A former coworker restored an old car, and it had these things on the top of the windows that looked like a cross between a jet engine and a Thermos. He said they were used to put ice in, but wet wood shavings make more sense.
As RNATB alludes to, wood shavings are used in the “filters” of swamp coolers. I put “filters” in quotes because they’re not really filters, but that’s what everybody calls them.
Oh, what a memory you just stirred up: I can recall my dad shopping in the late 80s for a car that had an AM-only radio on purpose. At the time, all he listened to was news, which AM had in spades, and none of that distracting “rock” that we kids liked to listen to. He found one, too: a GMC Jimmy that was about the ugliest shade of tan I’ve ever seen. I’m sure people used to try to write “WASH ME” on the dust, then realized that was just the color.
The Corolla seems to have A/C at every level; it’s the Civic DX that doesn’t have it.
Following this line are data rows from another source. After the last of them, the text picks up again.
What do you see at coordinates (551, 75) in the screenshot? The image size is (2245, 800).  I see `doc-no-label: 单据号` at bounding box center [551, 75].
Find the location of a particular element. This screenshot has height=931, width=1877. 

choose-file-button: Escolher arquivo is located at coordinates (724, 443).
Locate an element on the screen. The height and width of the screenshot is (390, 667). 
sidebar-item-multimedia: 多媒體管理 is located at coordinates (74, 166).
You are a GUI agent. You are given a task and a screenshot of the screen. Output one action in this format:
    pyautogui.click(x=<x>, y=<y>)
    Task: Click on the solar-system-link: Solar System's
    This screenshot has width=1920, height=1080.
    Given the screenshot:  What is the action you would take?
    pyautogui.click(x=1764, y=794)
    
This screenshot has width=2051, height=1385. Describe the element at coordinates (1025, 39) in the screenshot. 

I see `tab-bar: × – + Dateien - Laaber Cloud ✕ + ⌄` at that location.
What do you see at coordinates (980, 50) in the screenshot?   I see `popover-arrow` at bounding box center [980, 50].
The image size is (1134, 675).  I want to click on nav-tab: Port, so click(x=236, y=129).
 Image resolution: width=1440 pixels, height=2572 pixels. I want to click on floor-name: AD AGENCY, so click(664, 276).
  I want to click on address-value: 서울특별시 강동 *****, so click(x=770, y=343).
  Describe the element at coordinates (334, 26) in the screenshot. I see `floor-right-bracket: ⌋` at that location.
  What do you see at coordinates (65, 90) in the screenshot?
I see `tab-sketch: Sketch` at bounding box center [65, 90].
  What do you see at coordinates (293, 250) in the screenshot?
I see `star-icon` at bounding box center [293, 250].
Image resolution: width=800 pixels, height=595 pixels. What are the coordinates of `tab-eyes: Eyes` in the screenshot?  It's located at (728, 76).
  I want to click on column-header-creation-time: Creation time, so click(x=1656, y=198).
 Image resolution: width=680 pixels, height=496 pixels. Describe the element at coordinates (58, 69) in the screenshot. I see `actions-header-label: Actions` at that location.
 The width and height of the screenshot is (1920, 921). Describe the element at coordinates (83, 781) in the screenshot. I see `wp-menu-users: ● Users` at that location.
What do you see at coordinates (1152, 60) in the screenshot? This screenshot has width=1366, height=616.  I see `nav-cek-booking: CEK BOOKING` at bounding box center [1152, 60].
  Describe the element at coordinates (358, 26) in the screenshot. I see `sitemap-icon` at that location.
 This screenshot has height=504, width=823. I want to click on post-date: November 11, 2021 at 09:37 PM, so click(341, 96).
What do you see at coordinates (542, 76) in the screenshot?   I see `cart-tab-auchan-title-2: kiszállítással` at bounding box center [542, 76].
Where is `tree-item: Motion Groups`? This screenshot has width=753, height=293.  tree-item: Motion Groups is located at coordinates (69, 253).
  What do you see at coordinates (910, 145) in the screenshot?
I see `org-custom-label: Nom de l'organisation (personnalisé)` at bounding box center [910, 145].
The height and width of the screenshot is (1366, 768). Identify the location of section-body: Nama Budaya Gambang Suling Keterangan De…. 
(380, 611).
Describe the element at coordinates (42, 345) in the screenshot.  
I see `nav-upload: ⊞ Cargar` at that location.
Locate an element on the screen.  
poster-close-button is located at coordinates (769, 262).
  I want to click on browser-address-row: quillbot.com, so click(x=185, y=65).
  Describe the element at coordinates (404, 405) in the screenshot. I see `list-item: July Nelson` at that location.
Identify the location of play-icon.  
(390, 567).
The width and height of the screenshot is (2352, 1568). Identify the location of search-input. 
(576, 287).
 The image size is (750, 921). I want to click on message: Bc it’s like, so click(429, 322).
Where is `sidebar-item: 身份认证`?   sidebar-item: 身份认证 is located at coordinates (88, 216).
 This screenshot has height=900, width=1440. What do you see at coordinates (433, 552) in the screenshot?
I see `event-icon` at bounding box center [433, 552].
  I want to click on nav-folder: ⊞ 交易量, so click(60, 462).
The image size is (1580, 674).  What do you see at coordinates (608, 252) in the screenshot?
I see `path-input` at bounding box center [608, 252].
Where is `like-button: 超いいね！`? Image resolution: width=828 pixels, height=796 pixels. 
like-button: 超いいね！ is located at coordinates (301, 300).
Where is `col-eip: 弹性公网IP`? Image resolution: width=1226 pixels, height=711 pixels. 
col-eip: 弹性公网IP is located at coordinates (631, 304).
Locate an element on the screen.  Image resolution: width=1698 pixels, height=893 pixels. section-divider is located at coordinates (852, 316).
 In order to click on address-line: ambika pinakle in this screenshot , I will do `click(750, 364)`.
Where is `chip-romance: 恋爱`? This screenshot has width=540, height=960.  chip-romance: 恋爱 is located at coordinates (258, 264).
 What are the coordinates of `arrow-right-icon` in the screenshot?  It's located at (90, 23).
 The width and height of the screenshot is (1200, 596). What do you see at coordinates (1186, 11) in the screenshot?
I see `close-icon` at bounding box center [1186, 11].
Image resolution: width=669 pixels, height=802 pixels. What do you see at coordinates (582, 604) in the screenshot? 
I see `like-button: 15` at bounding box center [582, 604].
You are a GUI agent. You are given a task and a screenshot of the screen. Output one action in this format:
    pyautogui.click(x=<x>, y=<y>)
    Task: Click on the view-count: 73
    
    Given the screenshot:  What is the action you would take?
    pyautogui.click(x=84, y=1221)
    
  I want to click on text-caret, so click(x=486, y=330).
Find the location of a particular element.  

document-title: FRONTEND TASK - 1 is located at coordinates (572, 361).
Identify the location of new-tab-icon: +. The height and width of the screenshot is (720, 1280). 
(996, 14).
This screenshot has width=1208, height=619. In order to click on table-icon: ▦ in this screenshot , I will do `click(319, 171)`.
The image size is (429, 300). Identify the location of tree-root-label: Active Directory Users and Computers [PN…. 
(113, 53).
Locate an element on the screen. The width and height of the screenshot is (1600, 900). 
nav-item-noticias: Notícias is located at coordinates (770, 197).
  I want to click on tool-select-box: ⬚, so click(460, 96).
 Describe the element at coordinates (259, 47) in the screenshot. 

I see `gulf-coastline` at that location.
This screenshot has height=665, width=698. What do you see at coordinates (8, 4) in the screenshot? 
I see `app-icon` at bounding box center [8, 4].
That’s part of the reason I opted for the Corolla instead of another Civic.
My father bought base model Sentras in the 80s and IIRC they didn’t have a radio at all.
I saw a '73 Cadillac ElDorado for sale the other day that had a factory CB radio. (This was also the first full-size V8 front-wheel drive car).
Chrysler also offered the AM/FM/CB radio in the 70s.
My dad did the exact same thing in 1991. He bought a '91 GMC S-15 pickup with a factory AM radio. It looked like a standard AC/Delco digital radio but it only tuned AM. He listened to talk radio all day long, which was all that was available in New Orleans on AM at the time.
When he retired a couple of years later, he gave me the truck and I think it took me all of 48 hours to remove the factory radio and install something with FM and a cassette player.
Not quite. The first front wheel drive Cadillac Eldorado of 1967 was preceded by the 1966 Oldsmobile Toronado:
The 1967 Eldorado used a Cadillac 429 V8 coupled with the Unitized Power Package. Eventually, Cadillac would use a 500 cubic inch engine in the Eldorado; the largest Toronado V8 was a 455.